Friday, December 07, 2012
By James Lomuscio
A proposed text amendment that would allow second floor retail stores in downtown Westport got mixed reviews at a Planning and Zoning Commission (P&Z) public hearing tonight. Two members liked the fact that it would encourage mom-and-pop stores to return to Main Street while another argued its passage would exacerbate parking problems.
With only one member of the public having spoken, P&Z Chairwoman Catherine Walsh left the hearing open until the commission’s Dec. 20 meeting.
Architect William Achilles submitted text amendment 654 on behalf of the owners of 7 Main St., current home of LOFT. He noted that the change would affect 13 properties in the downtown’s Business Center District (BCD), seven of them on Post Road East, five on Main Street and one on Bay Street.

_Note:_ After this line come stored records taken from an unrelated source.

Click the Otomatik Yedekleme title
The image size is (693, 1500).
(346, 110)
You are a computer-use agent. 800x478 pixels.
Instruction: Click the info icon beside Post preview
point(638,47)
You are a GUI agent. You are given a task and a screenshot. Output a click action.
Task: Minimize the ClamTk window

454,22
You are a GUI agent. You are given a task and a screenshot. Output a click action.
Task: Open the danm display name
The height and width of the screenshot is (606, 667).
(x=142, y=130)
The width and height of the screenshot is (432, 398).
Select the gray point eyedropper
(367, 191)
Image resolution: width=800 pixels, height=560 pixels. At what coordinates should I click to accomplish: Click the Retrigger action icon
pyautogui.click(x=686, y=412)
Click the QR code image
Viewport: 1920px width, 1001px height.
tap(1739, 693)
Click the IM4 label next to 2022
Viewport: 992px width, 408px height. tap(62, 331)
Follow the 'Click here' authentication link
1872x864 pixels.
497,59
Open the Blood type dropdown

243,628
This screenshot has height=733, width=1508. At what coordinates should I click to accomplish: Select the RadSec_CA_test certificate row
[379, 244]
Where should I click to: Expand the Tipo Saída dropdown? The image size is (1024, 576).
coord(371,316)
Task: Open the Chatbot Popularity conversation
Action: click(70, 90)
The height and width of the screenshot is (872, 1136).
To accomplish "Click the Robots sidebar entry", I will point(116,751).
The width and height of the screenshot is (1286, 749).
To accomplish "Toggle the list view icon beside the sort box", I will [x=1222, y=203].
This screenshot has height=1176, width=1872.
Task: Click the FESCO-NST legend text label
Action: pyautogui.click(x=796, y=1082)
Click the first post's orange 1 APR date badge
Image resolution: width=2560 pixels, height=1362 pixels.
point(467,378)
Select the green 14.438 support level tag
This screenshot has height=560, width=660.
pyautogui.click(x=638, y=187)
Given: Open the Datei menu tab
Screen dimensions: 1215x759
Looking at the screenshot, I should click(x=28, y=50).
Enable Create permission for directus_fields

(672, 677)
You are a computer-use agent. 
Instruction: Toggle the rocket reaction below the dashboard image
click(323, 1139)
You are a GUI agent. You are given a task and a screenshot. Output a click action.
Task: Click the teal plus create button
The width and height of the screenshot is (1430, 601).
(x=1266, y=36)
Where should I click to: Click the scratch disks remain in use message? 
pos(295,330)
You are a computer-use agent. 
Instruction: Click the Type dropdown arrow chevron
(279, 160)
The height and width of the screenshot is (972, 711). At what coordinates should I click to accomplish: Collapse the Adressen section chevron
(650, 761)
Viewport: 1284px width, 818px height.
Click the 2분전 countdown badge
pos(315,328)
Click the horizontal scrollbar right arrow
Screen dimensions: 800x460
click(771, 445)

Current zoning regulations, while allowing second floor apartments, restaurants and retail food stores, prohibit BCD retailers from operating above the first floor. The exceptions are 10 properties on Main Street that either pre-exist the current zoning regulation or have secured variances over the years.
Mel Barr, a Westport planning consultant working for Achilles, argued that the change “would contribute to the vitality of the downtown,” by bringing in more mom-and-pop stores that could afford the lower rent on the second floor.
He also stressed that the proposal is consistent with the 2007 Town Plan of Conservation and Development, and that it would in now way call for the expansion of properties or the elimination of existing apartments.
Planning and Zoning Director Laurence Bradley pointed out that the amendment “has the potential for 13 properties, a total of 77,000 square feet,” which would require an additional 120 parking spaces.
“Seventy-seven thousand square feet, that’s all I have to say,” said Chip Stephens, showing his disapproval of the proposed amendment.
That amount of square footage was later challenged by P&Z member Ronald Corwin, who pointed out that if mom-and-pop stores took up space in just Main Street properties, the number would drop considerably, possibly as low as 12,000 square feet.
“I think it’s interesting and it’s incremental, allowing some businesses that could not afford it to come to Main Street,” Corwin said. “This strikes me as just the right thing we want to do.”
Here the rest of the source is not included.